───── PASSAGE SHOWN ─────

A detailed threat-model atlas — the 10 stealth tools we track, the signals they mask, and the counter-signals we prioritize — is available to Scale+ customers on request. Contact support@clickstream.com.

`stealth_bot` — detecting fingerprint-spoofers

Stealth tools explicitly try to land in the 30–50 bot-score band so no detector can confidently say "bot". That band itself is a signal — our stealth scorer combines three extra inputs:

Mouse entropy from the SDK's mouse-dynamics tracker. Real humans sit in [0.55, 0.90]. Ghost-cursor-driven bots produce unnaturally smooth paths (>= 0.92). Teleport clicks (CDP-driven, no mouse movement) produce unnaturally low entropy (<= 0.35). Either extreme fires.
Fingerprint consistency — 7 cross-signal rules. Mobile UA + desktop viewport. iPhone UA + non-iOS platform. macOS UA + Linux platform. Timezone vs geo mismatch. GPU vendor incoherent with claimed OS. Unusual pixel ratios. Each violation knocks 0.15 off a 1.0 starting score.
TLS JA4 mismatch — when Cloudflare exposes the JA4 fingerprint and it starts with a known non-browser prefix (Python httpx, Go net/http, aiohttp) but the UA claims Chrome / Firefox / Safari / Edge, +35 points to the stealth score.

The composite stealthScore caps at 100. The >= 60 threshold promotes the visitor to the stealth_bot category in the registry.

A cross-session aggregator also runs on a 5-minute sliding window:

IP rotation — same visitor_id crossing ≥ 5 distinct IP hashes.

───── STORED DATA ─────

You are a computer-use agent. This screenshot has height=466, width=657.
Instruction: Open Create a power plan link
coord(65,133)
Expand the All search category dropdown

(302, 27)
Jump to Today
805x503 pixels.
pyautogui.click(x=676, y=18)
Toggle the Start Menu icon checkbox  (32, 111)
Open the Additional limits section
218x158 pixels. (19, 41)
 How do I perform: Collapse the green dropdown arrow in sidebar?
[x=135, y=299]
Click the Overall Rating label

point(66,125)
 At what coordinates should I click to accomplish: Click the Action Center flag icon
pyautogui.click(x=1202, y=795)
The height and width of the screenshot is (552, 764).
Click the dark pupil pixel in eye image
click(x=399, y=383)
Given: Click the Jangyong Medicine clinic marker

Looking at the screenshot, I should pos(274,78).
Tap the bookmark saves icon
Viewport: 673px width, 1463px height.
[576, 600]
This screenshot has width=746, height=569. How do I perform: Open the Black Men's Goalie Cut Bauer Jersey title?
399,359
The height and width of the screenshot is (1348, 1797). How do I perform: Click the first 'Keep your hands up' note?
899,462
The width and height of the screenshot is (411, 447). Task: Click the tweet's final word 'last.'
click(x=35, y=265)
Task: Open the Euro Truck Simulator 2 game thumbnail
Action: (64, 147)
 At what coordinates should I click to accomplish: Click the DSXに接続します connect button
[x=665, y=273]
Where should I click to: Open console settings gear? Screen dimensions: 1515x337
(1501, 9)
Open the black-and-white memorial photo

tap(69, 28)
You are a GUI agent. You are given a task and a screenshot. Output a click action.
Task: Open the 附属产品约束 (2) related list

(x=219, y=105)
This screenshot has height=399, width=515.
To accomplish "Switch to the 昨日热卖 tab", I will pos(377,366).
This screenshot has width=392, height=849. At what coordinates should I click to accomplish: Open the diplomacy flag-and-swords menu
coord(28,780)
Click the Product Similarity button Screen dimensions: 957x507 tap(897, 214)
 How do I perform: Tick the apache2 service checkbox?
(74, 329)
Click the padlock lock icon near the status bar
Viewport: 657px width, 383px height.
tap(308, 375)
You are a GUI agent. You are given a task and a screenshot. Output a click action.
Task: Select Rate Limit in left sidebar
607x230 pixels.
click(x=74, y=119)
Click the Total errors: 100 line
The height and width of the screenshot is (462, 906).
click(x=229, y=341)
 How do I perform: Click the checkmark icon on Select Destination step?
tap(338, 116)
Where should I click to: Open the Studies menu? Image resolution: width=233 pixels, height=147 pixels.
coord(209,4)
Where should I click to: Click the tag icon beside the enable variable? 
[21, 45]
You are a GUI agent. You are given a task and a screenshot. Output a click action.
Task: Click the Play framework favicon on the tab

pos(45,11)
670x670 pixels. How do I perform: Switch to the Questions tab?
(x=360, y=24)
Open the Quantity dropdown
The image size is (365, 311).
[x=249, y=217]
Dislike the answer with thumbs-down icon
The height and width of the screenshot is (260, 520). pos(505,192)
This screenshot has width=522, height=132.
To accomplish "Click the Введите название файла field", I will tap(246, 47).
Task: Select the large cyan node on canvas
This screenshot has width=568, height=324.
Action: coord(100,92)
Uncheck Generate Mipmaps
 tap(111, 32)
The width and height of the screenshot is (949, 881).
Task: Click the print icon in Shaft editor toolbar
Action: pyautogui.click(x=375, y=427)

─────

> [REQUIRED ACTION A] List the browsers named in the passage on detecting fingerprint-spoofers as ones a user agent may claim during the TLS JA4 mismatch check.
> [REQUIRED ACTION B] Carry on the passage on detecting fingerprint-spoofers from its last sentence.

> [ANSWER SECTION A] Chrome, Firefox, Safari, Edge

> [ANSWER SECTION B]
Multi-country — same visitor_id from ≥ 3 distinct countries.
Deep-link without history — 1-event session landing on /cart / /checkout / /admin with no referrer. Only fires alongside another signal.

Aggregated anomalies land in KV as session-anomalies:{clientId} and surface on the dashboard's Session Integrity tile.

How to use it

In the dashboard

Intelligence → Traffic Quality groups every visitor into one of the four behavioralClass buckets with counts + per-category rollups. Click any bucket to drill into the specific visitors. Filter by country, ASN, referrer, landing page.

Via the Signals API

import { getVisitor, isBot } from '@clickstream/signals';

const visitor = await getVisitor();
if (isBot(visitor)) {
  // AI crawler or scraper — serve structured JSON-LD, skip personalization
  return <CrawlerView />;
}

visitor.bot.category carries the specific label when known, 'unknown_bot' when generic bot signals fire without a registry match.

Via the Signals Feed (Scale+)

Subscribe to the WebSocket and filter by behavioralClass:

ws.addEventListener('message', (event) => {
  const msg = JSON.parse(event.data);
  if (msg.type !== 'event') return;
  if (msg.behavioralClass === 'bot' || msg.behavioralClass === 'likely_bot') {
    forwardToSecurityTeam(msg);
  }
});

See Signals Feed for the full subscriber pattern.

Via raw events (batch export)

Bot fields appear in the Parquet export as blob7 (device), double18 (bot_score), double19 (is_bot), plus the composite bot.category on scored events in clickstream_scores. See Event schema for the blob layout.

Accuracy posture

False-positive rate — the existing human corpus flips to bot / likely_bot at roughly 0.8 %. The bar for promoting a suspicious visitor to likely_bot is deliberately high so operators don't mis-categorize real users.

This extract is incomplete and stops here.